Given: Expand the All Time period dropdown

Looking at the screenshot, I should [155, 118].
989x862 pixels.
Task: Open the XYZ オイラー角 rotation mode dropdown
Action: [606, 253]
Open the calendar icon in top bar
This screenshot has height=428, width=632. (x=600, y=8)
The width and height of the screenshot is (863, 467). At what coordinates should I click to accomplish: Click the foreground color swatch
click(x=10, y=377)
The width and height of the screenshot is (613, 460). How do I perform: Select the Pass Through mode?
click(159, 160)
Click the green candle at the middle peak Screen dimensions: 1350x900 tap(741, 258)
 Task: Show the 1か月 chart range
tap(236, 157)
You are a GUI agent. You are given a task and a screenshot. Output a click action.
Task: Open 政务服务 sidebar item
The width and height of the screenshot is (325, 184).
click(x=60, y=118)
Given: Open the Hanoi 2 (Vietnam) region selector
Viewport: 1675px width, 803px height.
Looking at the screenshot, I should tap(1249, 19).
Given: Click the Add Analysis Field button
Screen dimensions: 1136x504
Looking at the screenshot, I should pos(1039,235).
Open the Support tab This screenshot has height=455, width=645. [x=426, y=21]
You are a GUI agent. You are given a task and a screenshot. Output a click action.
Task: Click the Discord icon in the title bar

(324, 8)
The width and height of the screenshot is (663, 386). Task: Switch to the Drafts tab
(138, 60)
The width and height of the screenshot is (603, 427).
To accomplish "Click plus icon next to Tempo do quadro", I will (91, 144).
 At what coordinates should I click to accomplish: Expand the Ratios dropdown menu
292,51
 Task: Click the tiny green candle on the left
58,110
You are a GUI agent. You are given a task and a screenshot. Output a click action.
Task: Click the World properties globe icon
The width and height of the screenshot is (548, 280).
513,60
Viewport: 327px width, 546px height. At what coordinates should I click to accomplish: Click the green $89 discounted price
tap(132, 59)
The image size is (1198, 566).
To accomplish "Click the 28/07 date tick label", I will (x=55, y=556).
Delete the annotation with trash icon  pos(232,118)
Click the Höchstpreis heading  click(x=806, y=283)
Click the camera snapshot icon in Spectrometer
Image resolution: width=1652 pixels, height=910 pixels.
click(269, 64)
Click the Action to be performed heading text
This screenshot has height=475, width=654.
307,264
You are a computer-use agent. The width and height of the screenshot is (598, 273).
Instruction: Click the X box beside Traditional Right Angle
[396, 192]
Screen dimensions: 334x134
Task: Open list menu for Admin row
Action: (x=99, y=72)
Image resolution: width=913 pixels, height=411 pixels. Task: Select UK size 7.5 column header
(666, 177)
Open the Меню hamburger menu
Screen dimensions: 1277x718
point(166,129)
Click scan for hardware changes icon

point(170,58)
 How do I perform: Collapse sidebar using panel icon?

EXERCISE DESCRIPTION:
In the lines above, find the word "heading" and copy every line it occurs in.

RESULT BELOW:
Click the Höchstpreis heading  click(x=806, y=283)
Click the Action to be performed heading text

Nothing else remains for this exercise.